- **SOURCE DOCUMENT**:
Set the duration of the transient analysis time (TRANSIENT) to FINAL TIME, the value of which was entered when the program was executed.

You can now simulate in PSpice and use the PROBE program in the usual way. Global ports (RAW and FIL) make it easier to use the noise generator model in other parts of the circuit design that require a similar source. But don't forget to re-run the pwlnoise.bas program whenever you need to change the noise source parameters.

PSpice-MODEL OF INTERFERENCE GENERATOR

To create a model of interference from a car, an interference voltage envelope generator is needed (Fig. 4).

The shape of the envelope is a signal that sharply increases exponentially, and then also exponentially gradually decreases to zero. And it is filled with oscillations that have a random character. To obtain a signal of the desired shape, we use a pulsed voltage from the source V1, after "passing" it through the integrating circuit R1C1. By selecting the voltage amplitude and the time constant of the RC circuit, we obtain the required envelope of the interference signal (Fig. 5).

By choosing the parameters V1, V2, TD, TR TF, PW, PER of the pulse source and the time constant of the RC circuit, we set the necessary temporal characteristics of the envelope, which are inherent precisely in the interference from the car ignition system. The voltage buffer amplifier GAIN 1 is needed in order to scale the amplitude of the envelope to a value of 1 V.

Next, we multiply the voltage of the envelope signal by the voltage of the noise using the analog block MULT1 and get the desired noise signal (Fig. 5, bottom diagram). By varying the parameter PER of the pulse source V1, it is possible to simulate a change in the engine crankshaft speed, and by changing the parameter TD, the moment of occurrence of interference relative to the useful signal.

- **SUPPLIED RECORDS**:
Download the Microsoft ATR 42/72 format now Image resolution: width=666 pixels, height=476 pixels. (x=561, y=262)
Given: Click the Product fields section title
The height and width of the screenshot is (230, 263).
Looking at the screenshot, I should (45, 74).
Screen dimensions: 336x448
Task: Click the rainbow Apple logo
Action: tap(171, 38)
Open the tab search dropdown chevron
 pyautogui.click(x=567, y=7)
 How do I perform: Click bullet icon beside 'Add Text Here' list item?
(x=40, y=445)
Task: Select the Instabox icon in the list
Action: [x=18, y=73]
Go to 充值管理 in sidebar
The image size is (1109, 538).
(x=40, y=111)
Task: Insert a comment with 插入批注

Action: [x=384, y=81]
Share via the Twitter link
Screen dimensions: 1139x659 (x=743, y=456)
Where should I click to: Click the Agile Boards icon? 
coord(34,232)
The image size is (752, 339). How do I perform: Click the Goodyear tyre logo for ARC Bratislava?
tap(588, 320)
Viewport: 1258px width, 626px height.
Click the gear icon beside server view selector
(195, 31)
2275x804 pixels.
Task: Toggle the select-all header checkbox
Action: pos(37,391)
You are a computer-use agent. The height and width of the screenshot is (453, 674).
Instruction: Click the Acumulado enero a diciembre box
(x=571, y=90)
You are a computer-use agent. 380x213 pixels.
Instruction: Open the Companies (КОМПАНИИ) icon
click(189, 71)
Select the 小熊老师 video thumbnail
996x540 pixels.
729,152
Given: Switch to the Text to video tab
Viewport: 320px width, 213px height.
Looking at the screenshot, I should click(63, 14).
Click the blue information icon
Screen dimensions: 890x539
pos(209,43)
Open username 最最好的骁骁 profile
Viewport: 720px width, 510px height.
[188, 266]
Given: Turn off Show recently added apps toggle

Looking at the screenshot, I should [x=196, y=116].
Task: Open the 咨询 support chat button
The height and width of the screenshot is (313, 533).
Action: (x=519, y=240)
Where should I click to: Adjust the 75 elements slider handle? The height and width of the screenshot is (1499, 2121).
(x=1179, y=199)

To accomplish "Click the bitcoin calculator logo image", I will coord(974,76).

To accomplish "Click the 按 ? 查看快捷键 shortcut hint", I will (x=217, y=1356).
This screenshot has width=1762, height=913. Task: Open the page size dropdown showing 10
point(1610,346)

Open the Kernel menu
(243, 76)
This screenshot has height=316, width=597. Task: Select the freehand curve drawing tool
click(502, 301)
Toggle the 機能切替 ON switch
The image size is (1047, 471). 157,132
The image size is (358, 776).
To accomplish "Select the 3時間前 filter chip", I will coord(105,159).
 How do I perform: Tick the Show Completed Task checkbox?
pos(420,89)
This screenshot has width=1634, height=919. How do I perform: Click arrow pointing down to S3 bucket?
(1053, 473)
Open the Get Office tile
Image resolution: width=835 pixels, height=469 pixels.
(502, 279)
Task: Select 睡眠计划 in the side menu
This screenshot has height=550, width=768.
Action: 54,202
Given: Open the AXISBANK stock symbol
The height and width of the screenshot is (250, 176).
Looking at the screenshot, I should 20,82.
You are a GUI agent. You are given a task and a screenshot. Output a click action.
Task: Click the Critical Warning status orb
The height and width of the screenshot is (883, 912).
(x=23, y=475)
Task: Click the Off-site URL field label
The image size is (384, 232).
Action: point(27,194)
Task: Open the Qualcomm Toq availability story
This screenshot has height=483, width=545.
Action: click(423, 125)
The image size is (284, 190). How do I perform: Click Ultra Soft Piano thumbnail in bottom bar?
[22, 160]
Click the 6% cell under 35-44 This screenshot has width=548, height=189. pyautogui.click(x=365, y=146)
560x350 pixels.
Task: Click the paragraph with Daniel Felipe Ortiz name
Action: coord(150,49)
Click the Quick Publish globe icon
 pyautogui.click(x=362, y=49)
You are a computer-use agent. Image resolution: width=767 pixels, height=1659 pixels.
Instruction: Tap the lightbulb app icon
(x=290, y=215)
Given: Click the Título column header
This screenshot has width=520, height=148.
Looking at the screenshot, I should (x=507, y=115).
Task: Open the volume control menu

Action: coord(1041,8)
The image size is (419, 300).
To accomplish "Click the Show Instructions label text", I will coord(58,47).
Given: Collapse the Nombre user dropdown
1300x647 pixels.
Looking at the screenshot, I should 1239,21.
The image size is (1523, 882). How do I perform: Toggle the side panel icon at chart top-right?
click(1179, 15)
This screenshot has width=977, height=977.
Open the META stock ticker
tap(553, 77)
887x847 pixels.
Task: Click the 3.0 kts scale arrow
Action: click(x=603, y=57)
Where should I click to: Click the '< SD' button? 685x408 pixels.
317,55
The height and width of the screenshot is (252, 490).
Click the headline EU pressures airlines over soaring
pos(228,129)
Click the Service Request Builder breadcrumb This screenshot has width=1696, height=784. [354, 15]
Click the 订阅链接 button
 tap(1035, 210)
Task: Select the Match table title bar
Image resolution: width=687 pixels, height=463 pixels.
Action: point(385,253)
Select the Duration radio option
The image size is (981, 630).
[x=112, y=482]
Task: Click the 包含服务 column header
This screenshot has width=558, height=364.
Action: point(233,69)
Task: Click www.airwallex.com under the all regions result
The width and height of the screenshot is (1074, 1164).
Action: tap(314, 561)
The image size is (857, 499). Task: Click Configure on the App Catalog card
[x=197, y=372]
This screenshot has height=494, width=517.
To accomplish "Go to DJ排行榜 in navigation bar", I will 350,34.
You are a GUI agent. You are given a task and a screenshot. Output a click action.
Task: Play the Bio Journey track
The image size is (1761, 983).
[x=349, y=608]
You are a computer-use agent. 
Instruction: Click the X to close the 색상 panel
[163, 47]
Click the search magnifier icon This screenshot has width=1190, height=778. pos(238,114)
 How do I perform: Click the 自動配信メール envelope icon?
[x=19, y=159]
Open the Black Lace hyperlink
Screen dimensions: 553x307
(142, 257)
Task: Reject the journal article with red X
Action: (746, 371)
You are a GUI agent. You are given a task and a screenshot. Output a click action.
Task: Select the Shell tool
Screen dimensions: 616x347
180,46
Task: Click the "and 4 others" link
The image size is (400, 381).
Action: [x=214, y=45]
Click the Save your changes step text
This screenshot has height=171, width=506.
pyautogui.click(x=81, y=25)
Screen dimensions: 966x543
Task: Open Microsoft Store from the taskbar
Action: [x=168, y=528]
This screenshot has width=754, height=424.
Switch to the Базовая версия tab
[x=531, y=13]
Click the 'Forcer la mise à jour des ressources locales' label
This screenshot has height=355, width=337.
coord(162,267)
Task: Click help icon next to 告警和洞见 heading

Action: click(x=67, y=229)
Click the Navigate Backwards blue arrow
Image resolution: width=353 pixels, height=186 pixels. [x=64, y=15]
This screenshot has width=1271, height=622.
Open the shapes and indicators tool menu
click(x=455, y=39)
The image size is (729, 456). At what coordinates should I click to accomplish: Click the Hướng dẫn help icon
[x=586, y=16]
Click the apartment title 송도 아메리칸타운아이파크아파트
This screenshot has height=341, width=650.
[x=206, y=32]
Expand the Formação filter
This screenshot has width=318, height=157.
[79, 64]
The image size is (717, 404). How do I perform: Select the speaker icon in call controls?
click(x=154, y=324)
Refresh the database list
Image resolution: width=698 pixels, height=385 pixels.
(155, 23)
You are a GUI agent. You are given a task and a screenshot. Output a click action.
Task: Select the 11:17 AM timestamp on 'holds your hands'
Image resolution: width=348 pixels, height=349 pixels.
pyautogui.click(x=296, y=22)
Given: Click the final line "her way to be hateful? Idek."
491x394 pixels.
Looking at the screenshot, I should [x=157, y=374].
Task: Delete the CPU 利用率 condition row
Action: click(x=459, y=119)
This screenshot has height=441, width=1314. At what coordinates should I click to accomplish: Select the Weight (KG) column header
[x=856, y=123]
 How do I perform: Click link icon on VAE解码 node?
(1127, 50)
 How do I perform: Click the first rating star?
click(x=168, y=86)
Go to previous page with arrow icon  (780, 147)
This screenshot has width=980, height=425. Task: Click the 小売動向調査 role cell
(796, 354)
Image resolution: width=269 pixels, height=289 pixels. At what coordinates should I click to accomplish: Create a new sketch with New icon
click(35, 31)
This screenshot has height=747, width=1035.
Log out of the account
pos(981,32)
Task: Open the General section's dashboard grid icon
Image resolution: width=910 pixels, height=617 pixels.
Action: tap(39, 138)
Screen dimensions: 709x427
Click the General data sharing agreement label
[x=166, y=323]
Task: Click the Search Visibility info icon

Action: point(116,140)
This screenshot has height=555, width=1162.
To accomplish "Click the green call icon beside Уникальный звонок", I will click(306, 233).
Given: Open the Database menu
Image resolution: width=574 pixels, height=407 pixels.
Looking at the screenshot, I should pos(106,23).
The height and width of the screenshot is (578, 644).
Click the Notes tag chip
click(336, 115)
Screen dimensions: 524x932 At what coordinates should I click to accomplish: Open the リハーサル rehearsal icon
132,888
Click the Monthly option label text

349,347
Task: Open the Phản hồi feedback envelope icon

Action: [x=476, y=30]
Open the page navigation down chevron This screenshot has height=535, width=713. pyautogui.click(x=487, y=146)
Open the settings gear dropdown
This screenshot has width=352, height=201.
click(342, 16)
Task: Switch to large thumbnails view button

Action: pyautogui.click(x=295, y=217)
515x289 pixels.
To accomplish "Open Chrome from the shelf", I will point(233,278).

- **WHAT THE EXERCISE ASKS**:
From the excerpt on the PSpice interference generator, extract the passage that begins at the words "Set the duration" and stops after "noise source parameters.". Copy it verbatim.

- **ANSWER TO THE EXERCISE**:
Set the duration of the transient analysis time (TRANSIENT) to FINAL TIME, the value of which was entered when the program was executed.

You can now simulate in PSpice and use the PROBE program in the usual way. Global ports (RAW and FIL) make it easier to use the noise generator model in other parts of the circuit design that require a similar source. But don't forget to re-run the pwlnoise.bas program whenever you need to change the noise source parameters.